We all know the parable of the Good Samaritan. The priest and the Levite ignore the man lying damaged in the road, only the Samaritan (a member of a despised group) stops to help the wounded man. We are being told that the action of love, not an individual’s status, is the measurement of love.
Fewer perhaps know Boule de Suif, a story by Guy de Maupassant – perhaps his most famous. A coach of French bourgeoisie is escaping from the Hun lines. In their number is Boule de Suif — a prostitute. The other passengers deplore her presence, though they are quite happy to share her food. The Huns capture them: their price for escape is the willingness of Boule de Suif to sleep with them. She refuses, she hates the Huns. The passengers all demand that she should pay this price for their liberty. Under enormous pressure she eventually agrees, and they are released. On the rest of the journey they do not share their food with the prostitute and continue to regard her as dross.
We might imagine that, a few miles, further on, a Hun shell hits the coach: everyone is killed. Now, for the next five minutes, you are God. How will you judge the coach load? Do you favour the bourgeoisie – religiously orthodox and given to correct behaviour? Or do you prefer the whore who, even in her good intention, employs an activity which is evil in itself and directly against the Natural Law.
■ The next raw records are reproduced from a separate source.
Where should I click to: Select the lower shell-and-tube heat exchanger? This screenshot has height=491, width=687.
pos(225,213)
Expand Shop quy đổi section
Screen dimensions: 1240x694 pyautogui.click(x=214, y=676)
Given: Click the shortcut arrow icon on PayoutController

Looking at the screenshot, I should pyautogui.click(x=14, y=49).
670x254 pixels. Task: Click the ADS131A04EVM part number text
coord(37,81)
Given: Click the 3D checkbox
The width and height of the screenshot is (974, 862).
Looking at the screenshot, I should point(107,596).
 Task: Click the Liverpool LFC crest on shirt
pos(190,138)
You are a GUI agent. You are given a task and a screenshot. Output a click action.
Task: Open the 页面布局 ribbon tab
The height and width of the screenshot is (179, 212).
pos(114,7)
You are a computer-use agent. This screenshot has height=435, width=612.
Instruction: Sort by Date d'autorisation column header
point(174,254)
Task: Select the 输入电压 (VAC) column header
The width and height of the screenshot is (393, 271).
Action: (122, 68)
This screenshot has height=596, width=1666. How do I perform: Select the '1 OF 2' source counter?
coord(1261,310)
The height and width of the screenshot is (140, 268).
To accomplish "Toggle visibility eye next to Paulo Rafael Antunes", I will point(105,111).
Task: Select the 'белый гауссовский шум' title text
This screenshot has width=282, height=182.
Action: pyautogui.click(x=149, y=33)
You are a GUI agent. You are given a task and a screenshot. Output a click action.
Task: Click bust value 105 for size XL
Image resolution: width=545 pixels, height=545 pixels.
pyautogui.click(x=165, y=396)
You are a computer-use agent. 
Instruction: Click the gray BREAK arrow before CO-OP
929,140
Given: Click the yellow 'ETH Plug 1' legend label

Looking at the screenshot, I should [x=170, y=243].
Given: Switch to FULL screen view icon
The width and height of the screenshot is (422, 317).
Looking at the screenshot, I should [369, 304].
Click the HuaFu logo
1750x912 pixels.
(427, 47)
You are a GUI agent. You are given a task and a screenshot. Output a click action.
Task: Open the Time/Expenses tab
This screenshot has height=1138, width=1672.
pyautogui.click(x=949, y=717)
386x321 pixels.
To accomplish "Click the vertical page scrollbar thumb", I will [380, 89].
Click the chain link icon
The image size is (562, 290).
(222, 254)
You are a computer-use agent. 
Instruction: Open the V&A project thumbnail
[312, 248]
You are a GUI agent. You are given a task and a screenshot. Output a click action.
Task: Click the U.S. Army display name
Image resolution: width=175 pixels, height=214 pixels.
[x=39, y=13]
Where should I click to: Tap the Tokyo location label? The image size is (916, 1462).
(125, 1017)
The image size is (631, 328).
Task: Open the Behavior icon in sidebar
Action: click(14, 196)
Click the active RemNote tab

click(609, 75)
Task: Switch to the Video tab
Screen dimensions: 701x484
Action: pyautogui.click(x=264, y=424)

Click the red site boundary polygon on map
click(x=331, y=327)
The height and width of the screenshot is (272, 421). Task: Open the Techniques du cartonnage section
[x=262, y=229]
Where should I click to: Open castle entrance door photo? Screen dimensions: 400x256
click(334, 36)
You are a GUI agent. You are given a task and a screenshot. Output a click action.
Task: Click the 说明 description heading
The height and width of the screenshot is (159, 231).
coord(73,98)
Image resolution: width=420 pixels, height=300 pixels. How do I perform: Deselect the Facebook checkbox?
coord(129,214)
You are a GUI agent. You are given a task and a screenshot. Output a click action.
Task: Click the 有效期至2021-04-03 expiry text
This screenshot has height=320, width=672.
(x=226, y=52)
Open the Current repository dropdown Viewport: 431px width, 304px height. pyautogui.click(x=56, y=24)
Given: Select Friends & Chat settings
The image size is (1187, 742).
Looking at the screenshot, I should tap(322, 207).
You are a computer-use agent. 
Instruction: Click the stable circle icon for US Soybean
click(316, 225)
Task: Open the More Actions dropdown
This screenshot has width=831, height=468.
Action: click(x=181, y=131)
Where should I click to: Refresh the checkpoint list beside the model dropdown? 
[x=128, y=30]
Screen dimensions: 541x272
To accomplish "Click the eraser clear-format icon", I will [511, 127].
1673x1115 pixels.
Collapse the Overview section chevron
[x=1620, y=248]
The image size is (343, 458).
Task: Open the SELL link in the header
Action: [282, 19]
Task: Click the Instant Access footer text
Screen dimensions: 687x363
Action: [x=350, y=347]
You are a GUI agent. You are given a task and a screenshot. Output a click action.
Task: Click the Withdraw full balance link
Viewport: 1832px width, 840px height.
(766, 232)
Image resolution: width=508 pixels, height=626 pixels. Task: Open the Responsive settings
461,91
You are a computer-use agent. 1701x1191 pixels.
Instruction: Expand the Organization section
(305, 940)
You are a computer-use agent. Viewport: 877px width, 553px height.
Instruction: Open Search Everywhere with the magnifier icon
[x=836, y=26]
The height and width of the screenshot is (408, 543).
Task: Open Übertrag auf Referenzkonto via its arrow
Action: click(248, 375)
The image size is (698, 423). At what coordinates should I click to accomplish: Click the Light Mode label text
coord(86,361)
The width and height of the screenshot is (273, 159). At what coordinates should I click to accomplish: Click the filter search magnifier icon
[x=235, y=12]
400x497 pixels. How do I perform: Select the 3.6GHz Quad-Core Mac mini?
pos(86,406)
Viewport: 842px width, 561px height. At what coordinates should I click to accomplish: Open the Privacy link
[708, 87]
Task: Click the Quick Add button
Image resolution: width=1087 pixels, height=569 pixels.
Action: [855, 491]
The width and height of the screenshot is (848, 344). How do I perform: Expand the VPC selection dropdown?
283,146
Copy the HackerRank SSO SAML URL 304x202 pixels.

I am talking about love. On several occasions in the New Testament we are reminded that the Law exists because it is the basis for love. The Ten Commandments, and their extension to the whole web of morality, tell us how we must express our love – through positive and negative choices. And we are continually reminded that to breach the law even if the ultimate intention is loving cannot be excused. To take two obvious examples: first, the Allies’ destruction of civilian towns in WWII; second, a homosexual who enters a committed relationship with another homosexual, and believes it to be marriage.